- Aim of the task: Transcribe, with complete accuracy, all of the entries below except for the pictures.

- Task inputs:
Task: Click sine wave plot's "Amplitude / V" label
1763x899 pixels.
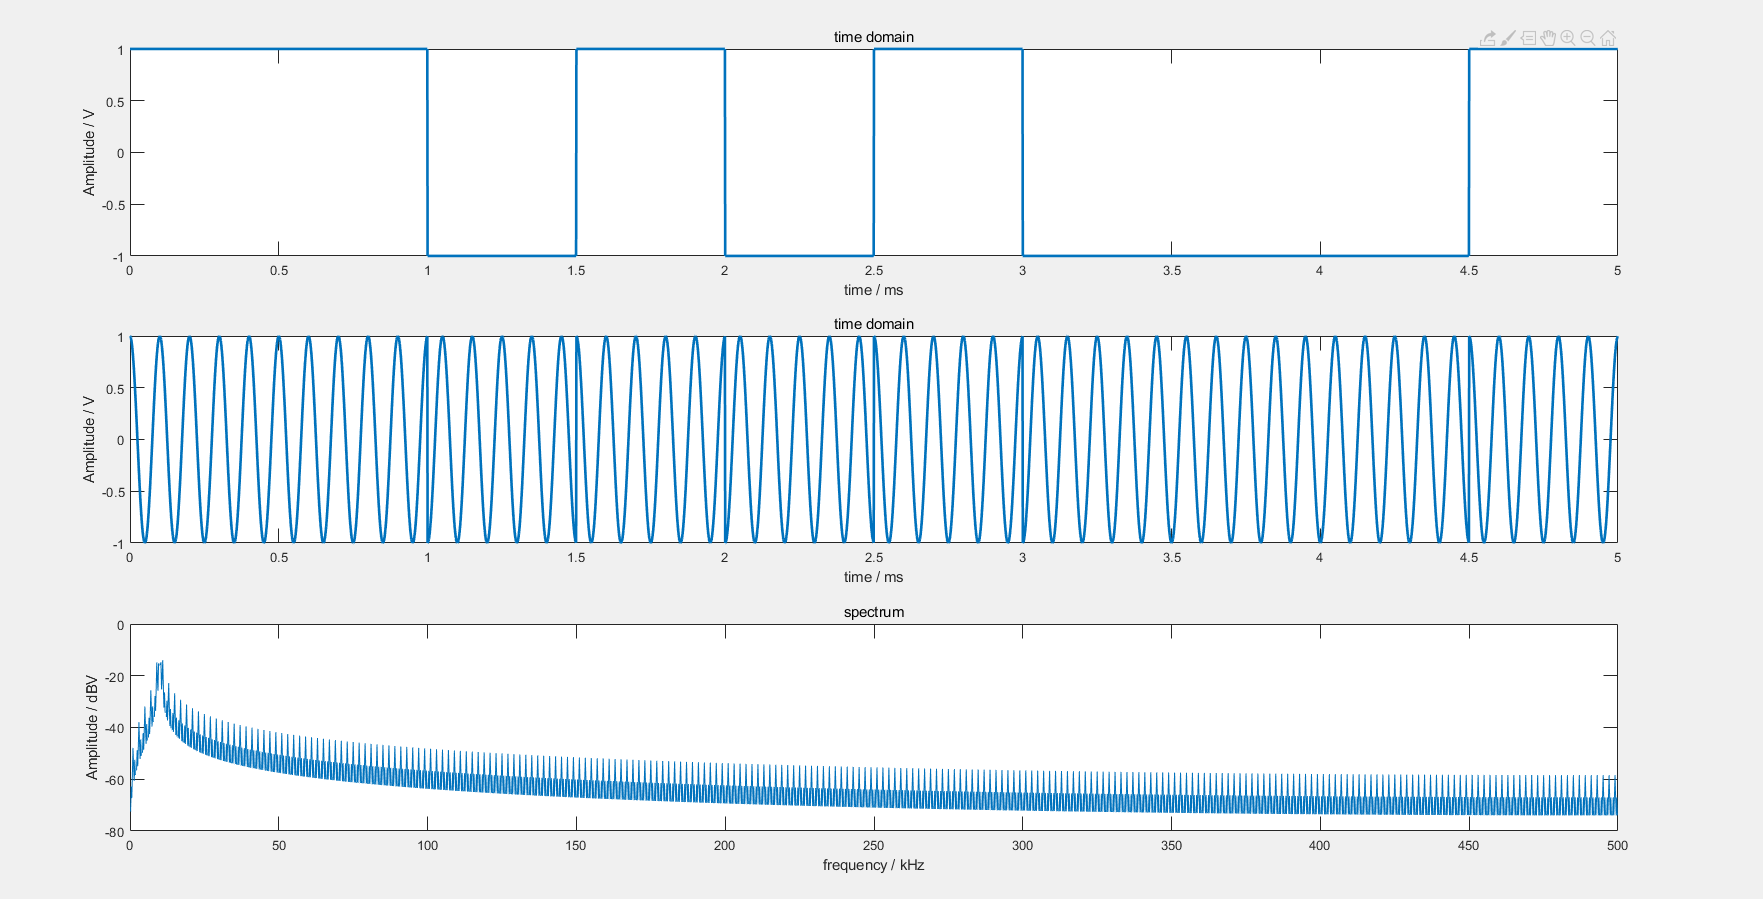Action: 89,439
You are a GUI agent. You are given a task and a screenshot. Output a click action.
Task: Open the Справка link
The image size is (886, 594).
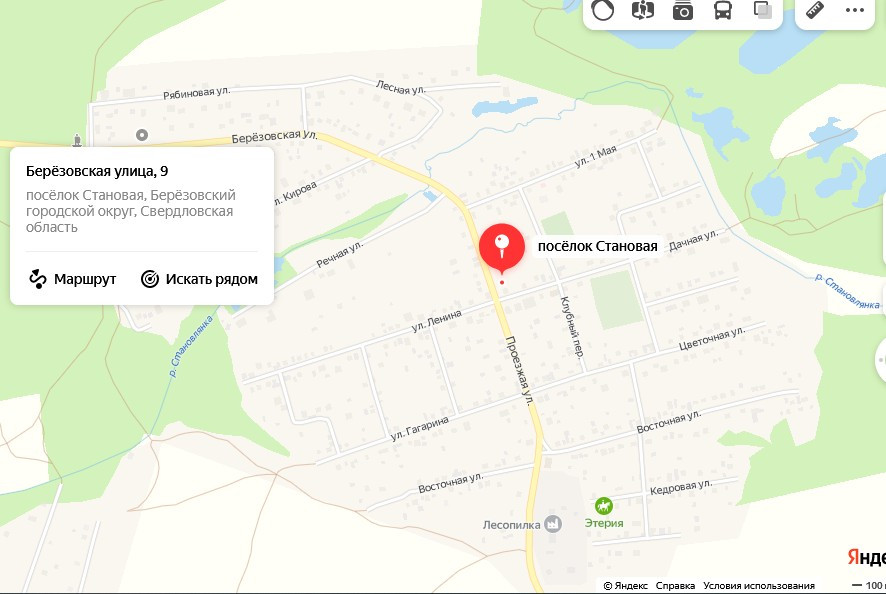coord(675,586)
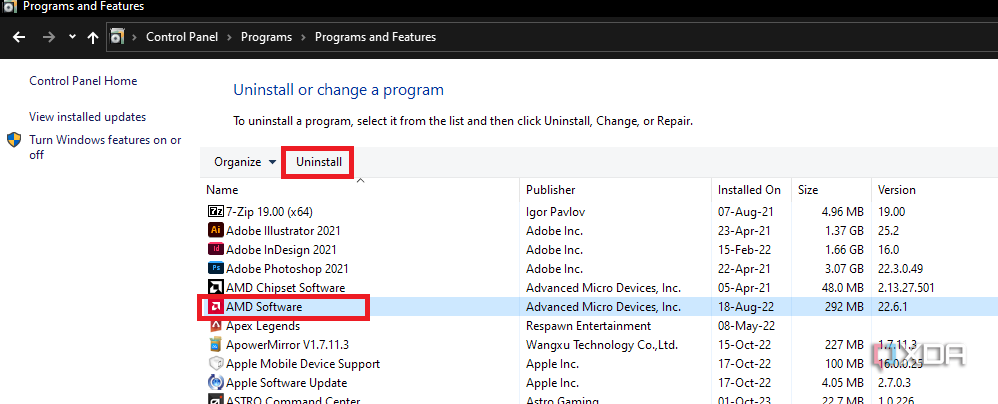Go back with the back arrow
This screenshot has height=404, width=998.
coord(19,38)
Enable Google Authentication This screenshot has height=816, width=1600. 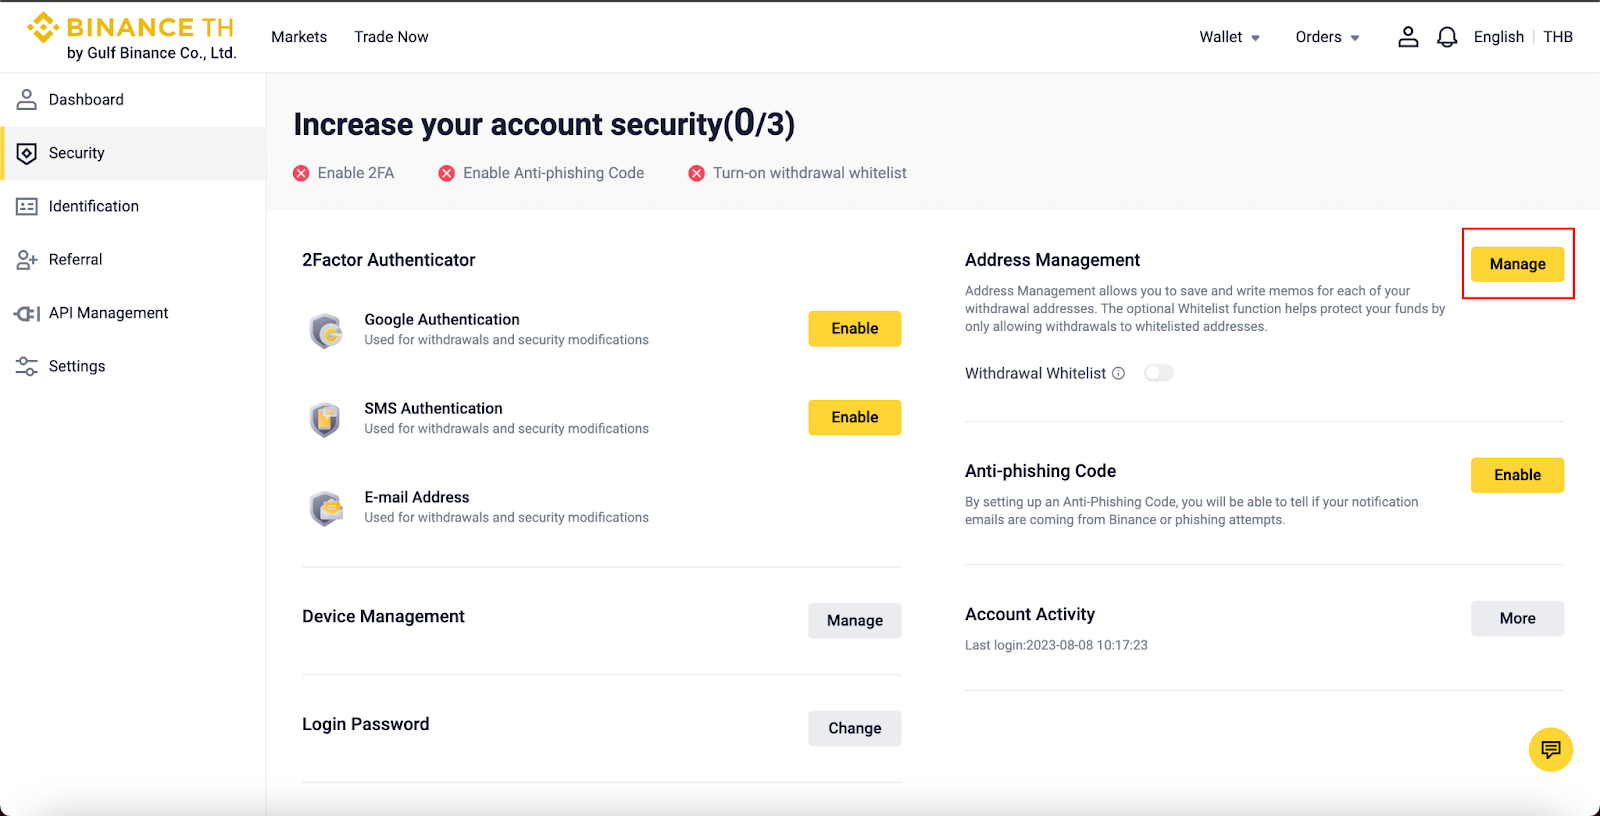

- Solution for this task:
Task: Click sine wave plot's "Amplitude / V" label
1763x899 pixels.
Action: 89,439
You are a GUI agent. You are given a task and a screenshot. Output a click action.
Task: Open the Справка link
The image size is (886, 594).
coord(675,586)
Go back with the back arrow
This screenshot has height=404, width=998.
coord(19,38)
Enable Google Authentication This screenshot has height=816, width=1600. 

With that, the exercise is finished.